START Information given

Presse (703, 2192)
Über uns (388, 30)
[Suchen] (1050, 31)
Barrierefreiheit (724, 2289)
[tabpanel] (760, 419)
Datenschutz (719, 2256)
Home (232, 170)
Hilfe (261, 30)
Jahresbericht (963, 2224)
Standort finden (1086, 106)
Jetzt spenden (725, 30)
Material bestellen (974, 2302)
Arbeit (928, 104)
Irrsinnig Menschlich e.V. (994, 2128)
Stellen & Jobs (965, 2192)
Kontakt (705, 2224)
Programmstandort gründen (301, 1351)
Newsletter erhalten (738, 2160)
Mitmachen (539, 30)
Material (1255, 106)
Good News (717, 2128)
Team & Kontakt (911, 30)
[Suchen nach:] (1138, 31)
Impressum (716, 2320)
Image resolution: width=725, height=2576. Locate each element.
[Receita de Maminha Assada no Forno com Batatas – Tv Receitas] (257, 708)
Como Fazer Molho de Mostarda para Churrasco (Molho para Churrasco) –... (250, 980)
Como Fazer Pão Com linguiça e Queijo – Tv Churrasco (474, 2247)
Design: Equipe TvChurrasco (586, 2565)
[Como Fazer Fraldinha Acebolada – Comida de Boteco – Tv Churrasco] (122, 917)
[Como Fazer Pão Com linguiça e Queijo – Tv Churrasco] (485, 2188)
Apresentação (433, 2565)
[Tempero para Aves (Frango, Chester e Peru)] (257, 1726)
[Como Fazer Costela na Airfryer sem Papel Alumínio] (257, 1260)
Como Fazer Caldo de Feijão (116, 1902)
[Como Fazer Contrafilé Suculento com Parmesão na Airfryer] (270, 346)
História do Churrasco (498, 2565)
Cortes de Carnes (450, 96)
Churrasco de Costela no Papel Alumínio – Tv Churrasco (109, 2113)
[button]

END Information given

* Problem to work on *
Among the entries above, tally each line with the string "Como" and state that figure only.

* Answer for the task *
7